09 Apr 2011

(by Bruce Lyons) The UK competition regime has a powerful weapon that is available to almost no other country. It can investigate markets that appear not to be working competitively despite the lack of a dominant firm, then choose to impose remedies ranging from structural divestments to legally binding behavioural commitments. Other regimes, including the European Commission, can choose to investigate markets, but none can impose such powerful remedies (except Israel, which recently replicated the UK model). The UK government regards this as one of the key strengths of its competition regime. Is it? And would it benefit from major reform?

Nine markets have received the full weight of a Competition Commission investigation since 2004. The average duration of investigation (including appeals) is just over three years. Additional time is then necessary to adopt remedies, usually 4-10 months but it can take up to a further three years! Many of the markets investigated in this way have related to consumer finance (e.g. store cards, home credit, NI personal banking, payment protection insurance) but they can also be a hangover from a problematic privatisation (e.g. BAA airports, rolling stock leasing) or a high profile consumer market (e.g. groceries).
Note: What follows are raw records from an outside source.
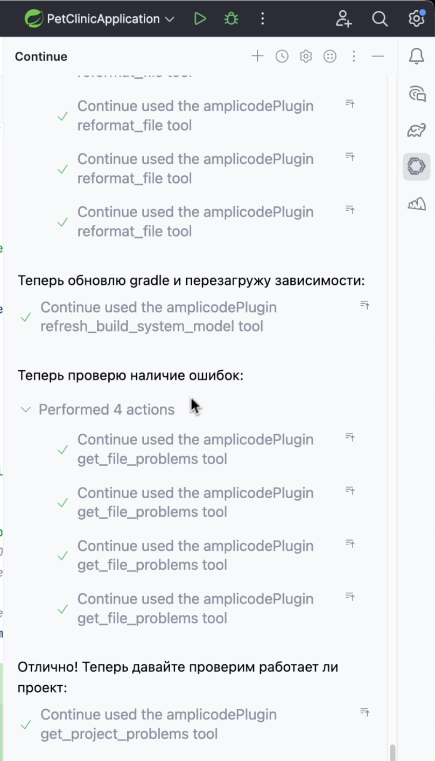Open Continue session history
The image size is (435, 761).
[282, 56]
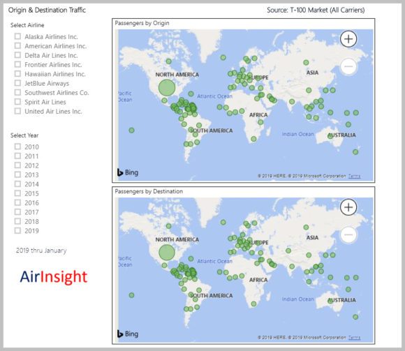
Task: Zoom out on Passengers by Origin map
Action: [x=348, y=66]
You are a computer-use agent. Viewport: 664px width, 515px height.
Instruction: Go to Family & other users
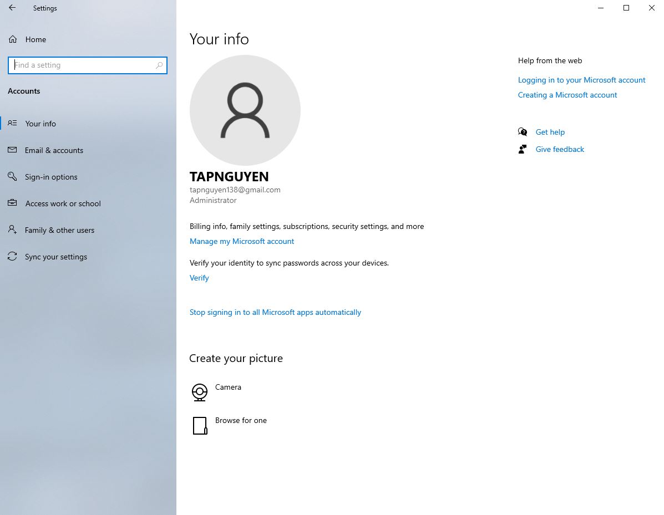point(59,230)
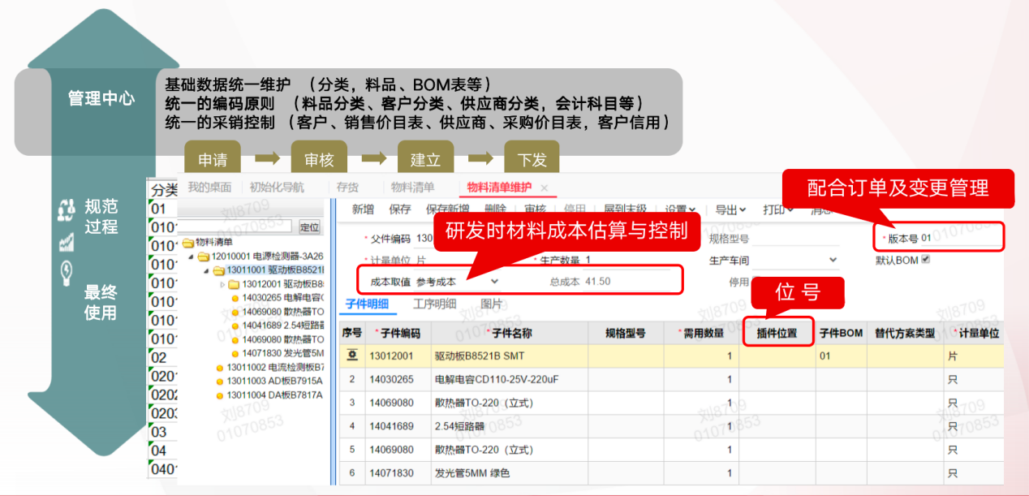Switch to the 图片 tab
The height and width of the screenshot is (496, 1029).
click(x=491, y=304)
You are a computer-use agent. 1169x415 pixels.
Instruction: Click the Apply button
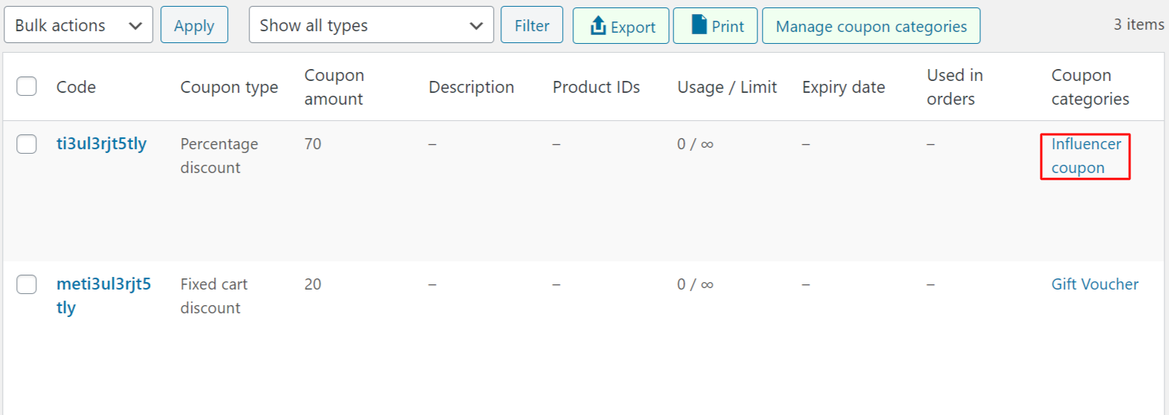tap(194, 24)
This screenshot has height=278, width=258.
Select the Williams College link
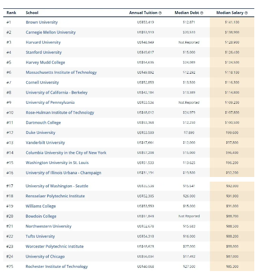(41, 206)
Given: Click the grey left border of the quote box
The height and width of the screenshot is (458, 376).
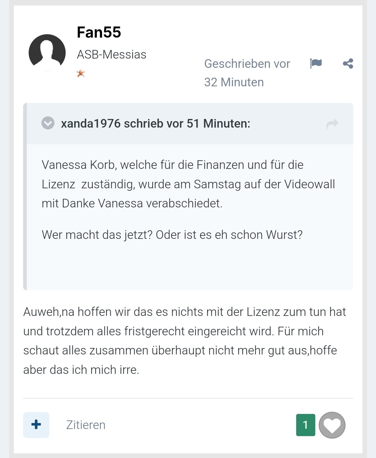Looking at the screenshot, I should coord(25,197).
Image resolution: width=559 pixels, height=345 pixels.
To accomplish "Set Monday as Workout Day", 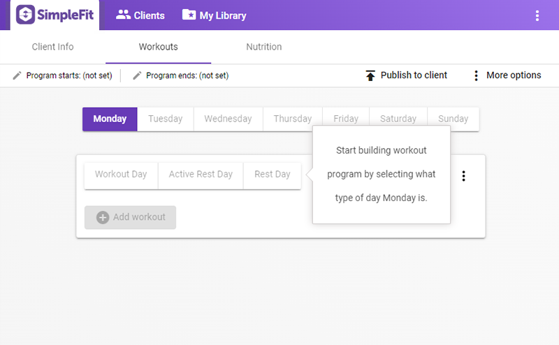I will coord(121,175).
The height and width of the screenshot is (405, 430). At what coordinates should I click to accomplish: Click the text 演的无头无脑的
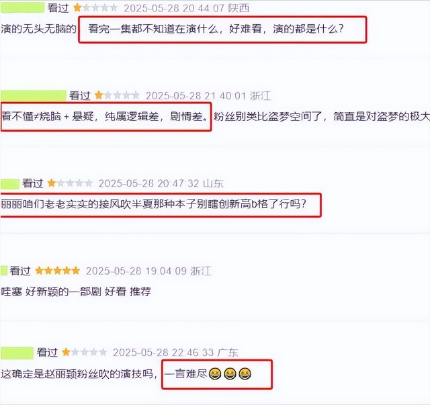pyautogui.click(x=38, y=29)
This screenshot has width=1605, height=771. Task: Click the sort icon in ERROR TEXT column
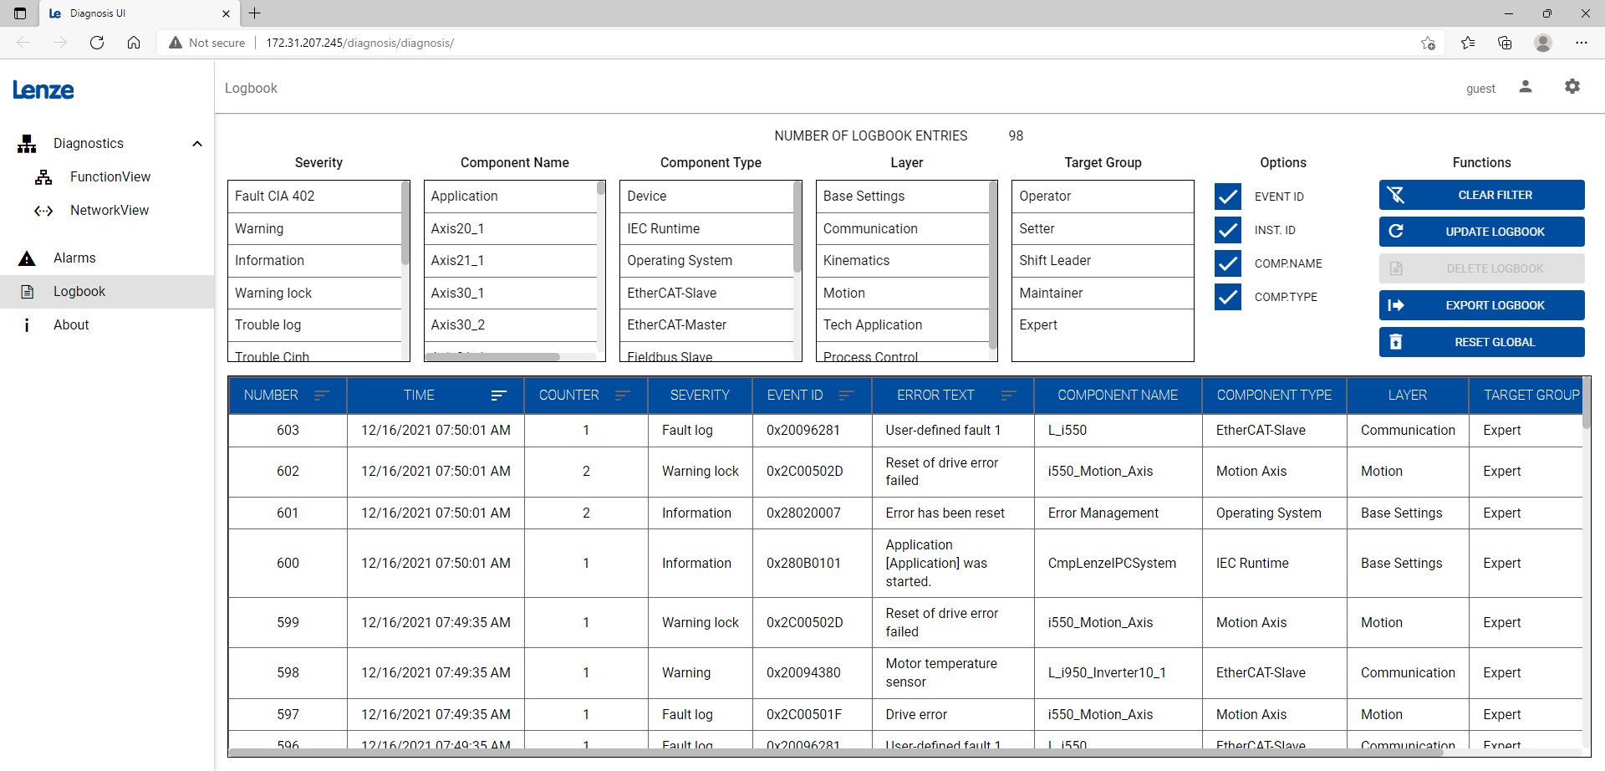[1008, 396]
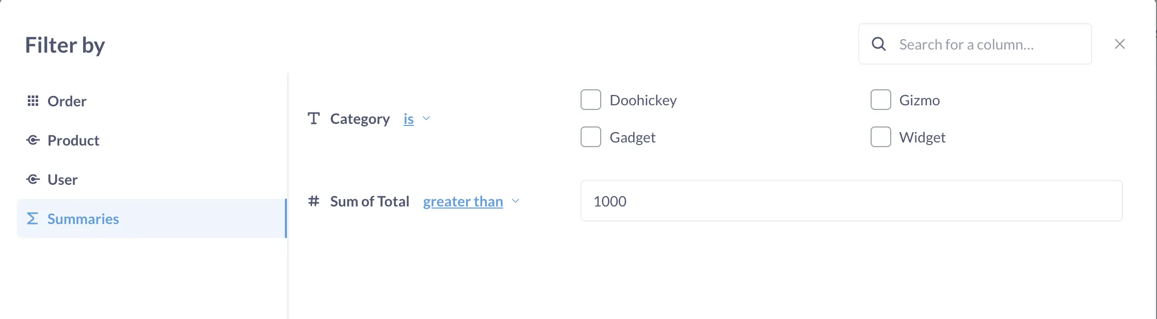Click the grid icon next to Order

33,101
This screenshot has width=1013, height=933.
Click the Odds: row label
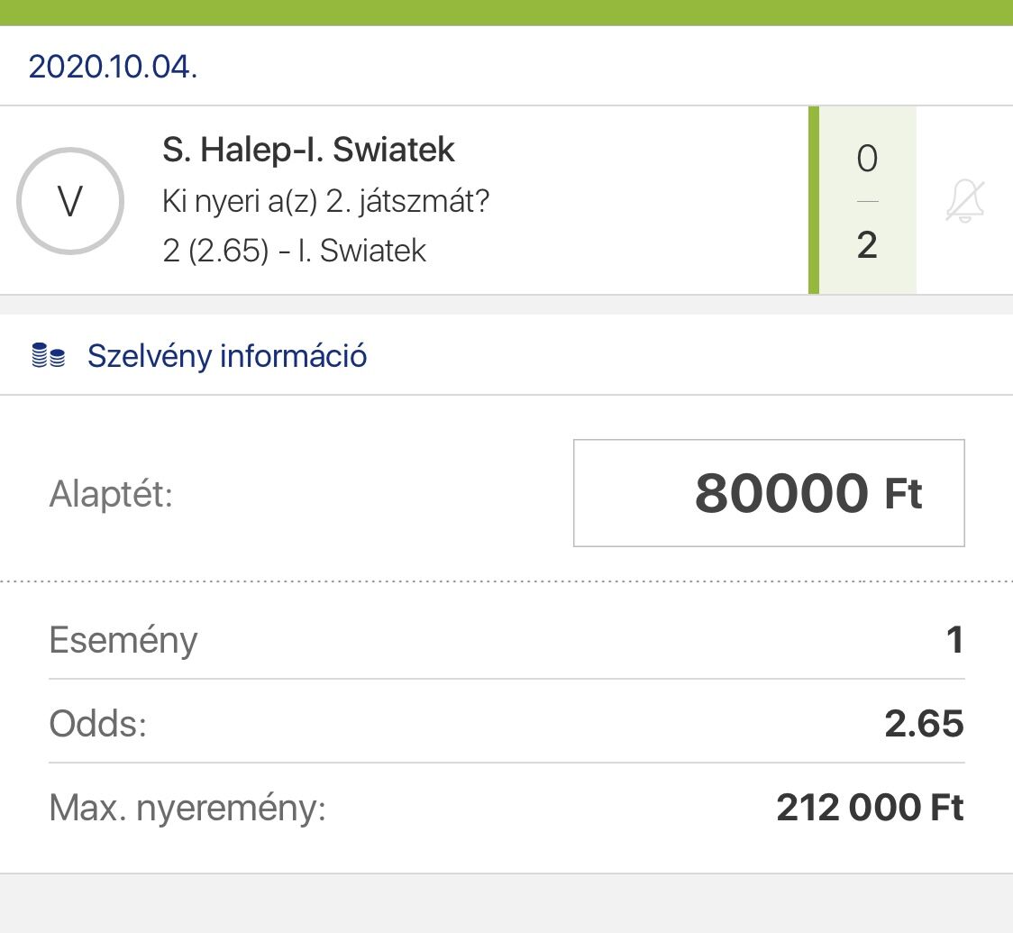pyautogui.click(x=97, y=724)
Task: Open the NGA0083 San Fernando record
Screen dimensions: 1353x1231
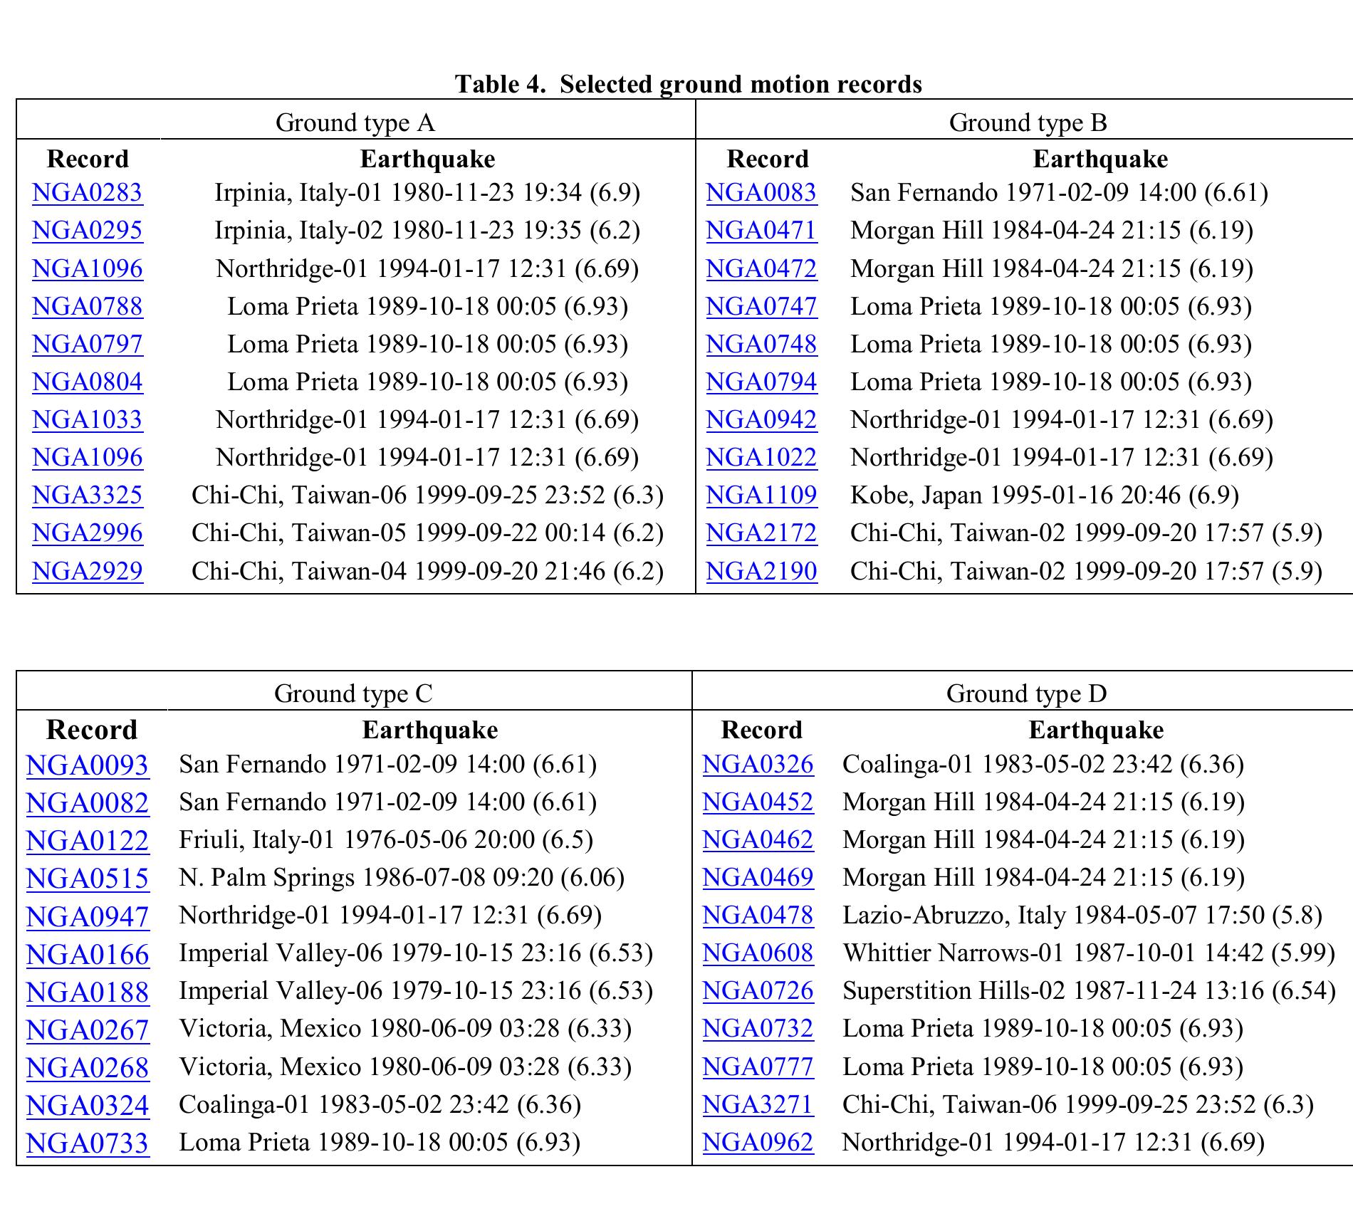Action: 761,193
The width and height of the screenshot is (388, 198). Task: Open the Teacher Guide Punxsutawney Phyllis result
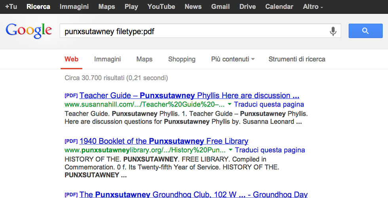coord(189,96)
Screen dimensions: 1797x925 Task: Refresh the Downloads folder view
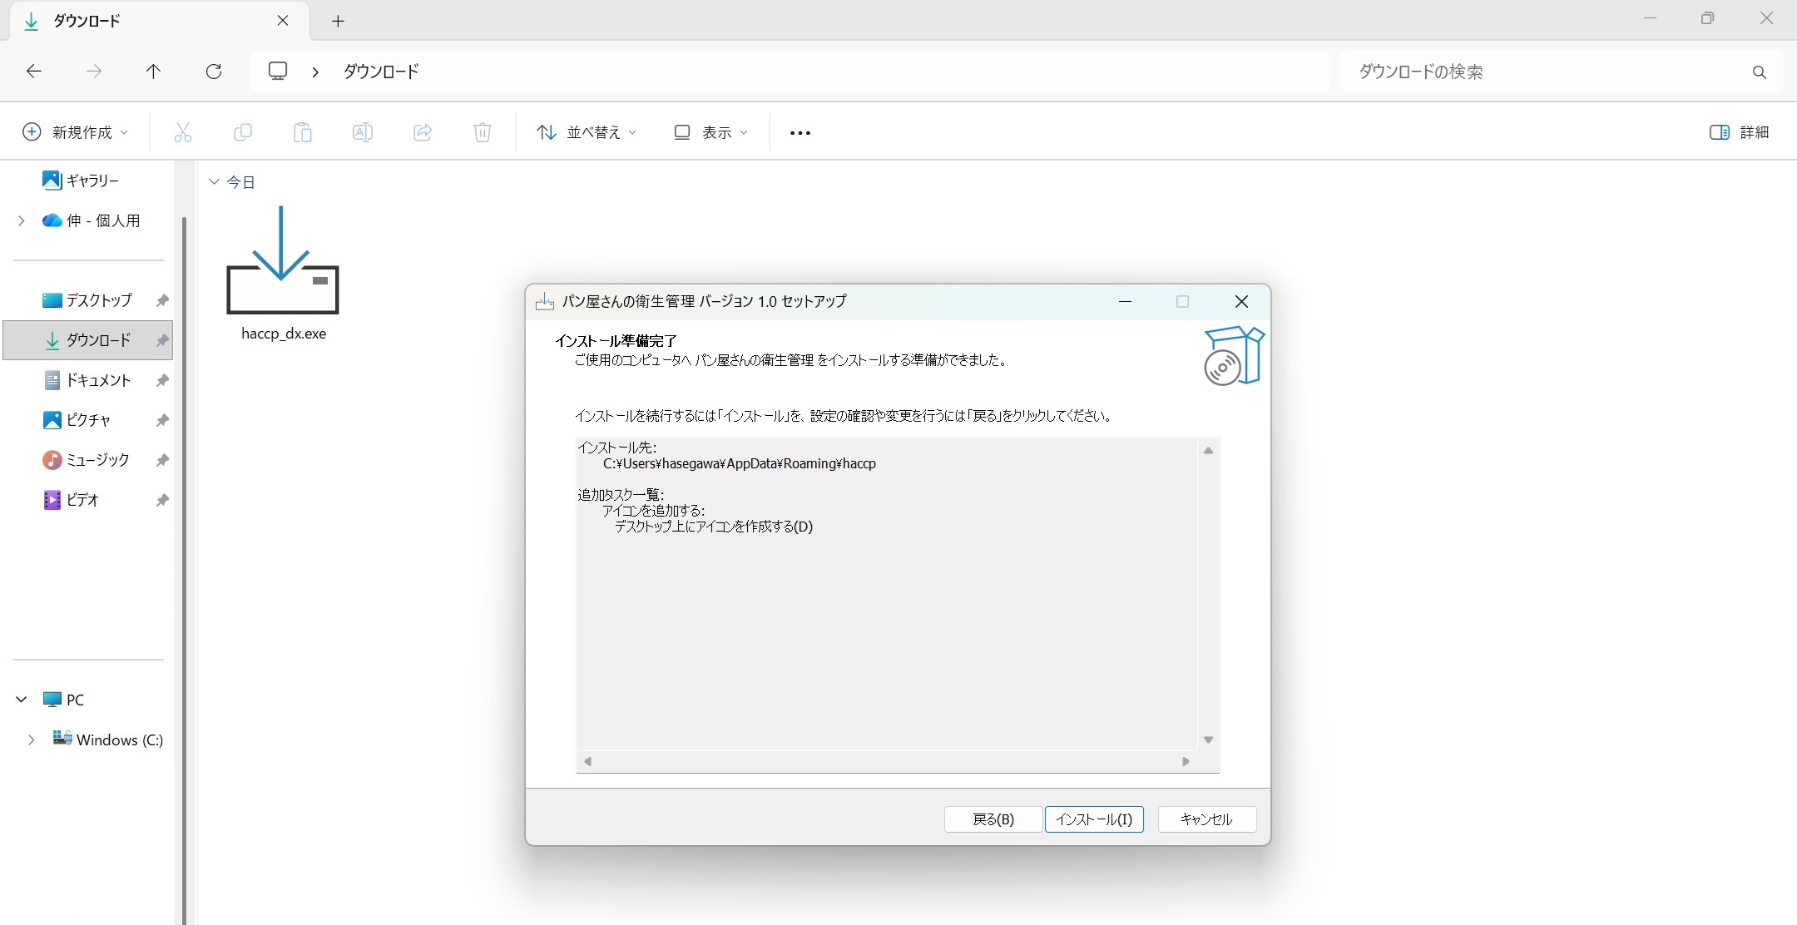point(214,72)
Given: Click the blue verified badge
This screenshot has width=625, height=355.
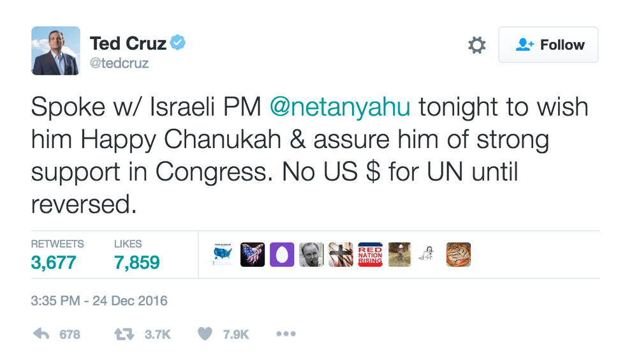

The OFT has conducted a further 24 smaller market studies in the same period (in addition to the first phase of the market investigations referred to the CC). These include a number of essentially consumer protection studies. The OFT’s smaller studies take an average of 10.4 months but can only result in voluntary remedy agreements.

Some of these investigations have undoubtedly been greatly beneficial for competition. For example, it would have been very difficult to challenge the London airport monopoly (including Heathrow, Gatwick and Stansted) under Article 102 (UK ch.2) abuse of dominance because the main problem was poor quality service and lack of innovation, not exclusionary conduct or obviously exploitative prices. However, in other cases it has been difficult to identify remedies that address the identified competition problem. For example, if consumers are apparently irrational in buying expensive payment protection insurance at the point of sale, careful evidence is required before a prohibition on such selling can be shown to improve welfare.

Where does this leave us? The markets regime can indeed be an important weapon in the competition armoury, but like all weapons it should be used with great care and it works best as a deterrent. The main focus should be on how better to identify markets suitable for investigation. It is not obvious that the system needs more such inquiries. However, that is the direction in which the appears to be heading. For example, it introduces the possibility of:

  • Conducting in-depth investigations into practices that cut across different markets – but pricing practices almost always have market specific features that render generalisations fairly meaningless (e.g. ‘below cost selling’ may be a competitive consequence of a two-sided market, or it may be aimed discriminatingly at a new entrant). An appropriate division of labour is for academic research or consultancy projects to develop and clarify the principles, and for competition authorities to gather the relevant evidence to apply the principles to particular markets under scrutiny.
  • Giving powers to report on public interest grounds in addition to identifying adverse effects on competition – however carefully couched in caveats, this opens the gates to a re-introduction of a public interest test which would be a retrograde step for a competition authority. It could resurrect ‘industrial policy’ through the back door.
  • Allowing SME bodies to become ‘super-complainants’ such that they have the right to a reasoned response by the competition authority if they request a market inquiry – the super-complainants system was introduced to help consumer groups who feel their members are being ripped-off, but this extension could support disgruntled or inefficient competitors.

The regime would certainly benefit from streamlining, and there are some helpful recommendations in the consultation on how to ensure that remedies are proportionate and efficient. However, a proposal to introduce more information gathering powers in phase one of a market inquiry is less obviously ‘streamlining’. There are always several firms in each market and a heavy duty first phase could make the system more burdensome than necessary. The purpose of this first phase is not properly discussed in the consultation document. It should be a light-touch first filter, then the second phase should be used for substantive requests for data that firms have not previously volunteered.

The markets regime has so far done more good than harm. The first objective of any reform should be to keep it that way. This leaves plenty of room for improving case selection and investigation procedures.